La torture s’étend même au-delà de l’aspect physique. Grâce à son travail de documentation, Morris a découvert que la torture la plus répandue est l’impact psychologique qui pèsent sur les condamnées à mort et leurs familles, depuis l’obtention d’aveux forcés jusqu’à la programmation de l’exécution.
La torture, des aveux forcés aux conditions de détention
Du point de vue des personnes condamnées à mort, tous les aspects de la peine de mort s’apparentent à de la torture.
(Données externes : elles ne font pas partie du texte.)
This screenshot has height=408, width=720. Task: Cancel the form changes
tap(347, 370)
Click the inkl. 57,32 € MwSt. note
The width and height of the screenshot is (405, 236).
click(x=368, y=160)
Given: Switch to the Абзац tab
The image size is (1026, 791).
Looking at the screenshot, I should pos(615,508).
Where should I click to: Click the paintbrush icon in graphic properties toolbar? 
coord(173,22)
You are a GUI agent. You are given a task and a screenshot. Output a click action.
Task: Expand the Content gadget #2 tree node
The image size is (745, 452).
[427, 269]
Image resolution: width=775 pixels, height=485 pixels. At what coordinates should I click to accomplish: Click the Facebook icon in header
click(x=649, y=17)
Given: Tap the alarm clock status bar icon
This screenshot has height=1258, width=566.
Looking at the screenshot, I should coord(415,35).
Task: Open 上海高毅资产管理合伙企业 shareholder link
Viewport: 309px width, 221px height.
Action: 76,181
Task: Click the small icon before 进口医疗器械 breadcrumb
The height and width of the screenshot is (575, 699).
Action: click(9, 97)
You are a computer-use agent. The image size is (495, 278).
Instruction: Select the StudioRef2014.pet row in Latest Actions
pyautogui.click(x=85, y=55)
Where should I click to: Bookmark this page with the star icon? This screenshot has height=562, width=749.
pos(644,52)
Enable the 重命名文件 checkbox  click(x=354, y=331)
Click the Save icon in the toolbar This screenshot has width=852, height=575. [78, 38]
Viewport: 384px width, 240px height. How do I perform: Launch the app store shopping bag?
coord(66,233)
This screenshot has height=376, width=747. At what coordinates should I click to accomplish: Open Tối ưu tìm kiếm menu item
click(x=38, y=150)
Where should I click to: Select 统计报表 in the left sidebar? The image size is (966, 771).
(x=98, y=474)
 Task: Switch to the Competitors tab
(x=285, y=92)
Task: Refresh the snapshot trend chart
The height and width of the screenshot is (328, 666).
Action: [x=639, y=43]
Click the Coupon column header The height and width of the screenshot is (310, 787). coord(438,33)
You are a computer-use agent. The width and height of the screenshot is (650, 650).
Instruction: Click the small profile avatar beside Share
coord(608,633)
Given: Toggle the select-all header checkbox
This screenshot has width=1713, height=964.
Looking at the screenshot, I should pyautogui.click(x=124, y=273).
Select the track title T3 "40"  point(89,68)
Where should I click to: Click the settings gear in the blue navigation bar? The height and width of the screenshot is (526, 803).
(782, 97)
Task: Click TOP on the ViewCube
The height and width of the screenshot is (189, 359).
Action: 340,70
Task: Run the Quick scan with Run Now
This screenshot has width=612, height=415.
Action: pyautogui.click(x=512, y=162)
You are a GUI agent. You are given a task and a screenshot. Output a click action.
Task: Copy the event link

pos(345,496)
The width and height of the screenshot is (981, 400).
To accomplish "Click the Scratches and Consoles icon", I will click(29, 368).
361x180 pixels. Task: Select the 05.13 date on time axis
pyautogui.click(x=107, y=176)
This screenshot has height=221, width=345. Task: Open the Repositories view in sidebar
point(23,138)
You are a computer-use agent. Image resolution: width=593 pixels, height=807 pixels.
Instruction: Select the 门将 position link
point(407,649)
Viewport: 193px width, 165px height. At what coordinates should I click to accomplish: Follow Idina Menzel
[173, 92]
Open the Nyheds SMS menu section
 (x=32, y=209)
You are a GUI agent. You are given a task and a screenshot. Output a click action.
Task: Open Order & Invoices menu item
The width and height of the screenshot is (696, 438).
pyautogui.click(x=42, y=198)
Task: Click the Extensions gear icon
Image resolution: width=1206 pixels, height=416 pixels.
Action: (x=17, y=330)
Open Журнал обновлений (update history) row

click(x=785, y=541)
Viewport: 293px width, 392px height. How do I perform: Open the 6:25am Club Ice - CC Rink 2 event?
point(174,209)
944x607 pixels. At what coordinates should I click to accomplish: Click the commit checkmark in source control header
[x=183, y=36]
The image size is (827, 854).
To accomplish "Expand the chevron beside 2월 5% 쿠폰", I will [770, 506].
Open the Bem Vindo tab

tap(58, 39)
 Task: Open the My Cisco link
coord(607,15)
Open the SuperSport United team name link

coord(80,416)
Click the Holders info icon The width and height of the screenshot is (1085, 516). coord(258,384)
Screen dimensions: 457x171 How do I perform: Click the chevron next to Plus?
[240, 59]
Sabrina Butler-Smith n’avait que 17 ans lorsqu’elle a été accusée d’un crime qu’elle n’avait pas commis, interrogée sans la présence d’un parent ou d’un avocat, accusée d’un crime fondé sur une loi qui avait été adoptée 23 jours plus tard, et forcée de signer un document compromettant qu’elle ne comprenait pas.
Dans le couloir de la mort, chaque jour est une torture. Sabrina est entrée en prison enchaînée à la taille, aux poignets et aux chevilles et humiliée pour quelque chose qu’elle sait ne pas avoir fait. Elle n’avait aucun contact humain direct, vivait dans une cellule de 6×9 parfois infestée de rats et devait se débrouiller pour « rester au chaud quand il faisait froid et au froid quand il faisait chaud ».
La vie après la disculpation
Pour les personnes qui ont été condamnées à mort, la torture se prolonge même après la vie dans le couloir de la mort. S’il est trop tard pour certaines personnes condamnées et exécutées à tort, quelques-unes, comme Sabrina et Herman Lindsey, ont vu leur condamnation annulée.
Comme l’a dit Herman, « le système n’a pas été conçu pour les personnes innocentées ». L’exonération n’affirme pas leur innocence, du moins aux yeux de la société. Ils peinent à trouver leur place dans la société, sont exclus de l’emploi, du logement et de la vie sociale.
« Ce n’est pas parce qu’on est innocenté que la vie recommence », affirme Sabrina. Il faut réapprendre à vivre, à faire confiance aux autres et à aimer à nouveau, tout en faisant face à un traumatisme extrême.
Il ne fait aucun doute que la peine de mort est une torture irréversible et qu’elle n’a pas sa place dans la société.